Abseits der Vergangenheit stellt sich die Frage, was macht die Uni heute, oder besser noch, was macht die Studierendenschaft? Diese tut sich im Kulturbereich besonders durch das Filmfest Düsseldorf hervor. Seit 2003 richtet ein Team aus Studierenden der Medien- und Kulturwissenschaften das mittlerweile auf internationale Reichweite angewachsene Festival mit Preisgeldern bis zu 1000 Euro aus. Die nächste Ausgabe findet vom 05. bis zum 07.11. auf dem Campusgelände und dann im Weltkunstzimmer statt, alles kostenlos. Für den Sommer organisiert der AstA das sogenannte Sommerkult vom 26. bis zum 27. Juni. Auf dem berühmten Parkplatz P2 hinter der Bibliothek findet das zweitägige Festival statt. Nach interner Recherche ist herausgekommen, dass keinem TERZ-Mitglied die letztjährigen Acts bekannt sind. Dafür traten 2023 Größen wie Zsa Zsa oder „The toten Crackhuren im Kofferraum“ auf.

Veranstaltungen anlässlich des Jubiläums gibt es natürlich auch. Am 17. Juni stellen Studierende 60 Fragen an Mithu Sanyal.Hierbei handelt es sich um einen Kurs aus der Germanistik, der anlässlich der Kinoadaption von Identitti stattfindet. (Siehe auch TERZ 5.25) Außerdem wird wieder die Sommerbeachparty ausgerichtet und endlich wieder Sand auf dem Campus ausgeschüttet. Einen Tag lang gibt es dann Strand-Feeling für alle, denen der Paradiesstrand zu weit weg und Mallorca zu doof ist. Intellektueller wird es im September mit dem Ausstellungsbeginn von Visus-Campus der Fotogruppe Phos, wo die Geschichte des Campus aufgearbeitet wird. Zuletzt gibt es noch das, was keinem Uni-Jubiläum fehlen darf: Poetry-Slam. Im Oktober treten im Poetry-Future-Slam Studierende gegeneinander an und reflektieren Gegenwart und Zukunft.
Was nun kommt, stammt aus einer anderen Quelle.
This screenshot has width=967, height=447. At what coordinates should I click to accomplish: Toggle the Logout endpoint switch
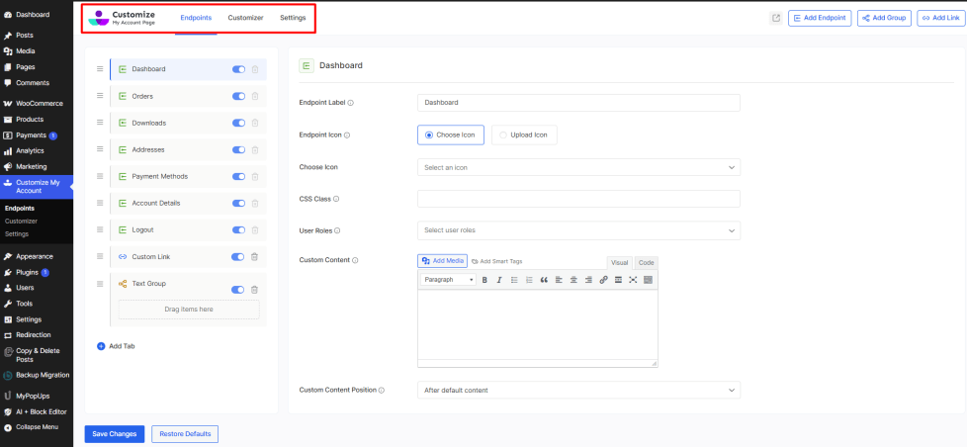click(238, 229)
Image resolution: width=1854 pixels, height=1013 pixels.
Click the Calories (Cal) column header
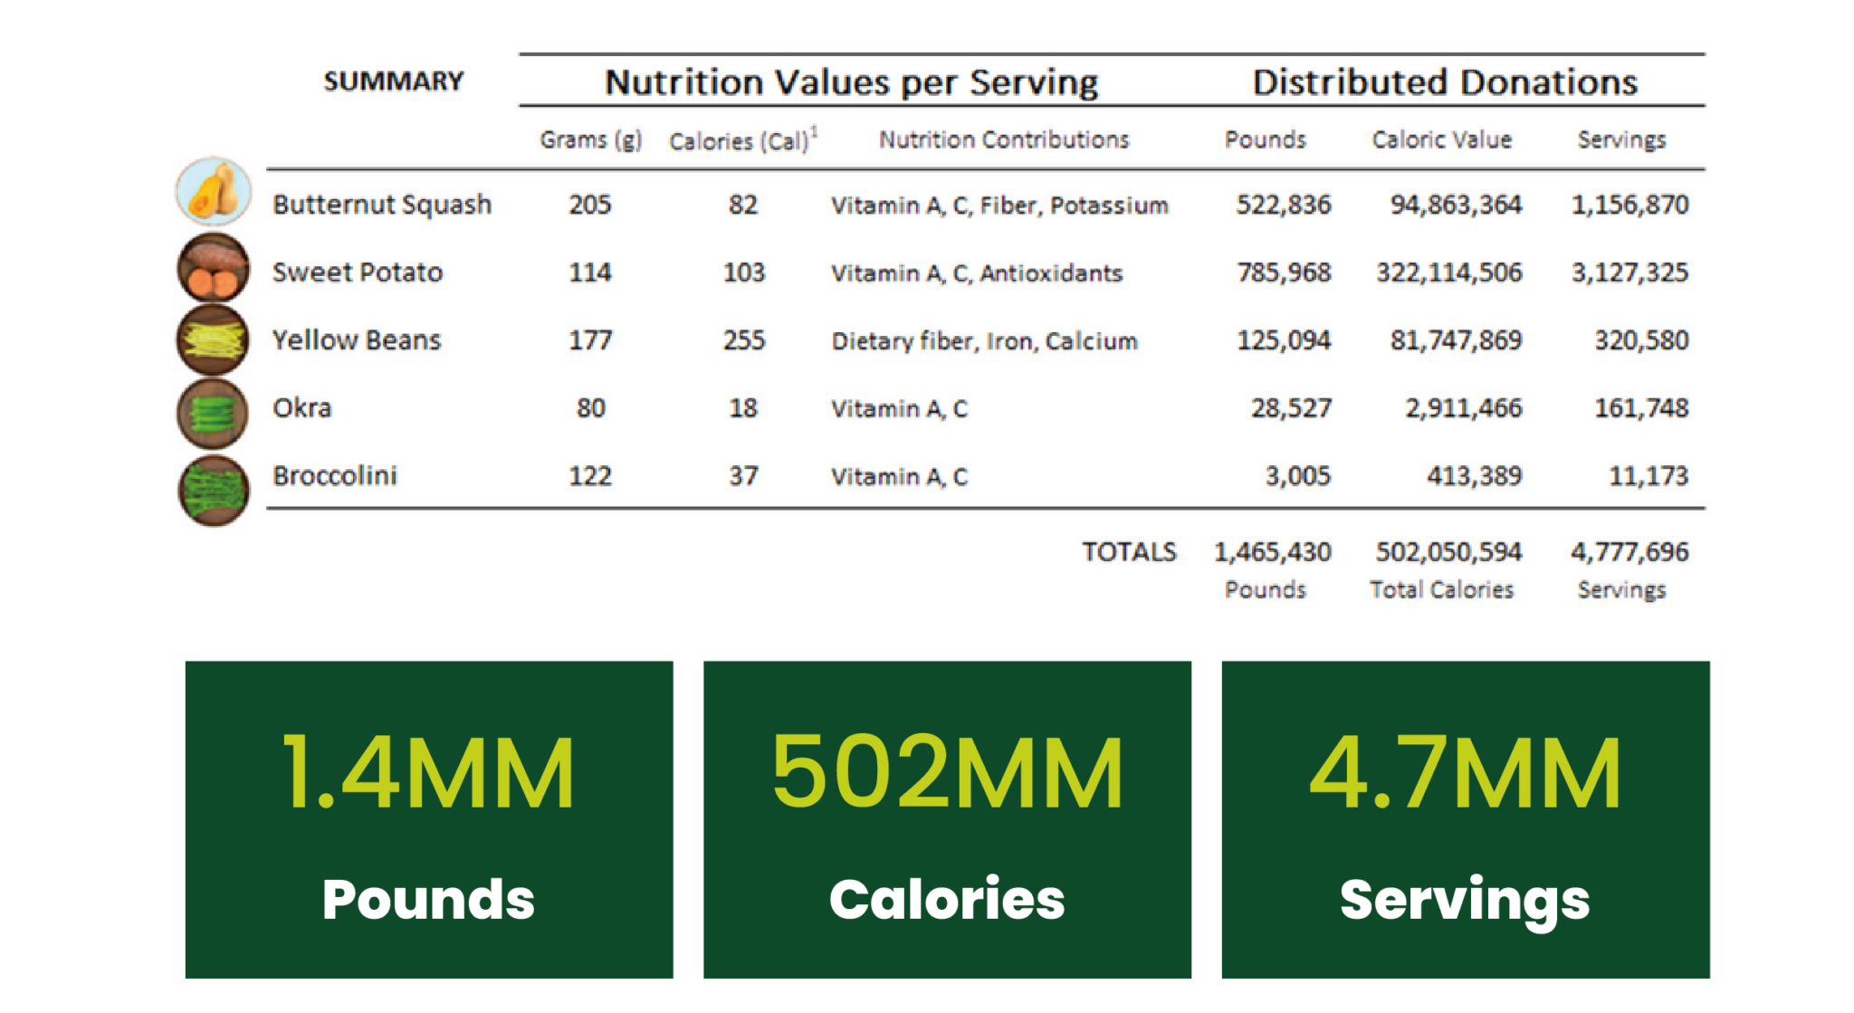(x=740, y=141)
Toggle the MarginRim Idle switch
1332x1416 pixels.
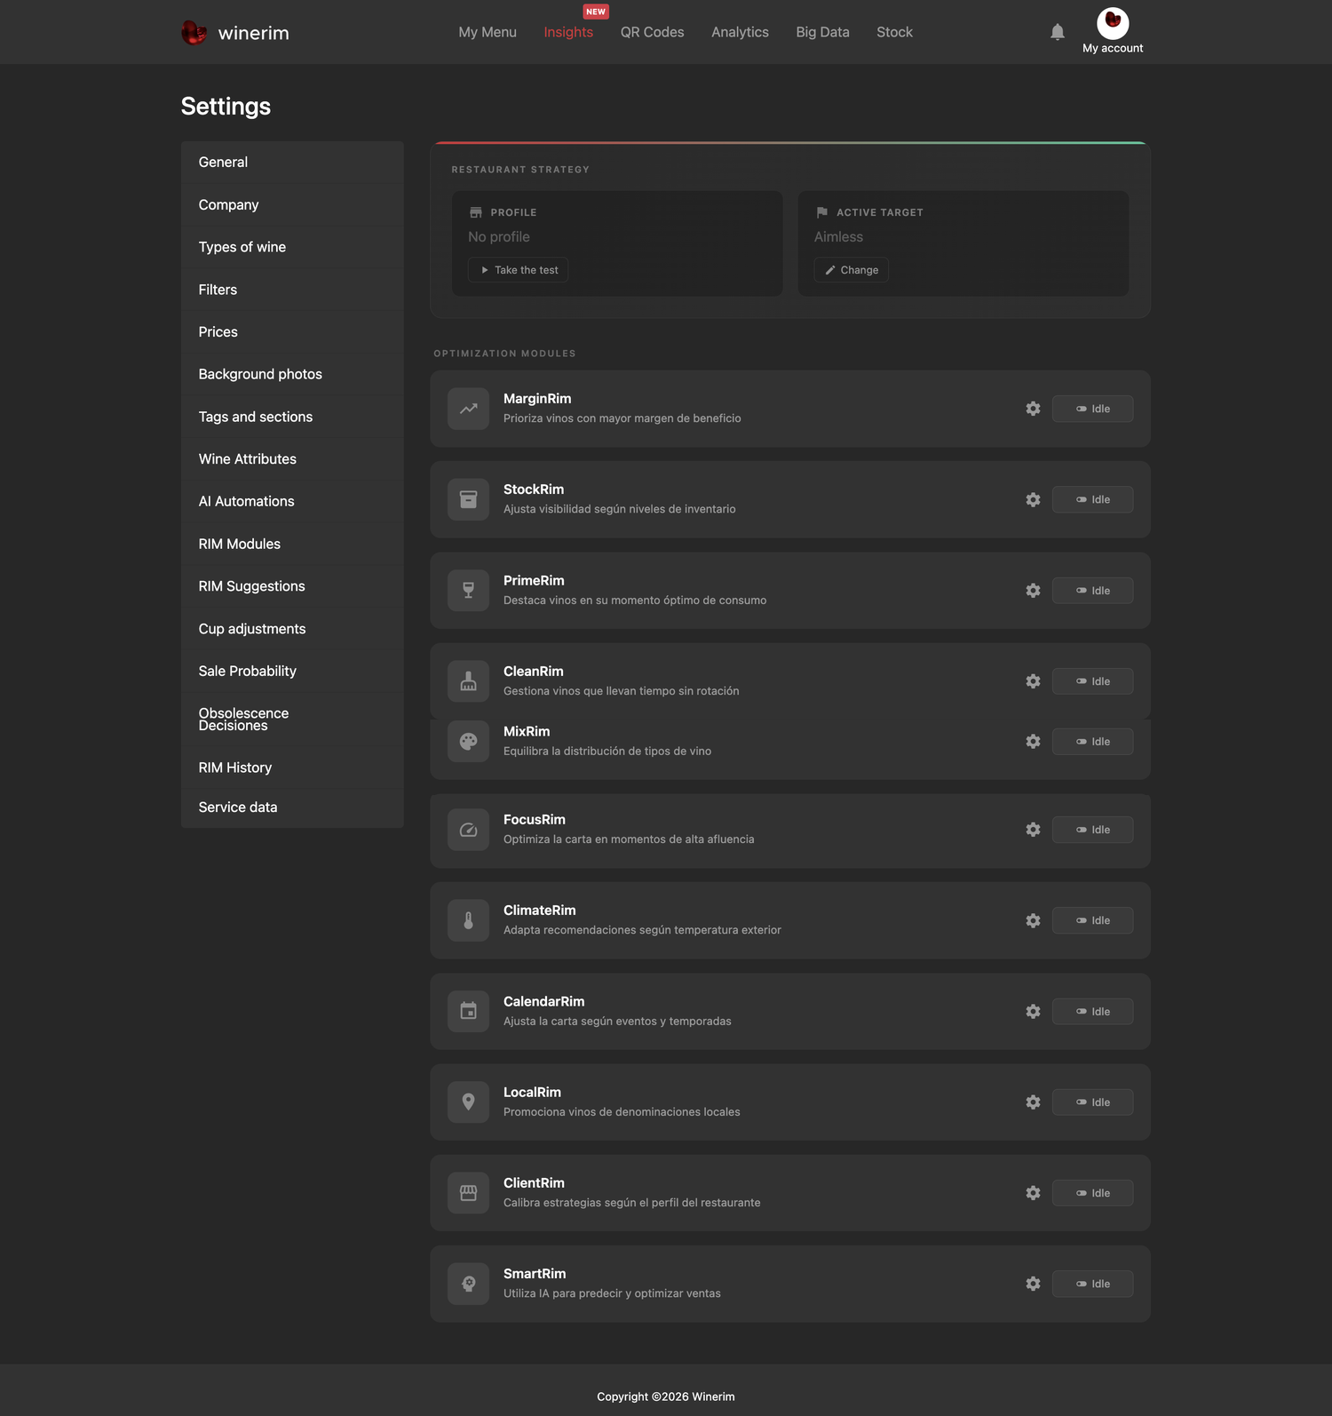coord(1092,409)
Zeitenwende an der Universität

Bisher kann die TERZ nicht oder zumindest noch nicht verlässlich in die Zukunft schauen. Dennoch sei hier ein Ausblick gegeben, welches Thema angesichts der von allen Seiten ausgerufenen Zeitenwende spannend werden könnte. Diesen Monat führte der Karrieretag am 14.05. zu einem Protest der Studierenden, als dort Bundeswehr und Rheinmetall um Studierende werben durften. (Siehe auch TERZ 5.24) In Zukunft könnte es wieder um die Zivilklausel gehen. 2015 beschloss die HHU, nur zu friedlichen Zwecken zu forschen und lehnte damit ab, dass Forschungsergebnisse zu militärischem Zweck genutzt werden dürfen. In Bayern dagegen beschloss der Landtag bereits im Juli 2024 ein Gesetz, dass die Zivilklausel an Universitäten untersagt und zu Kooperationen mit der Bundeswehr verpflichtet, in Hessen rüttelt die Landesregierung ebenso daran. Im Bund zeigte sich Scholz kritisch gegenüber der Zivilklausel, und nun steht mit Merz ein Kanzler an der Bundesspitze, der sich bereits in der Opposition für die Abschaffung stark gemacht hat. Es bleibt also spannend, inwieweit dieses Thema die HHU beschäftigen wird.

Damit sei fast alles gesagt, nur zwei Dinge sind noch offen: ein Glückwunsch an die HHU und die Ankündigung, in zehn Jahren wieder einen Jubiläumsartikel zu verfassen.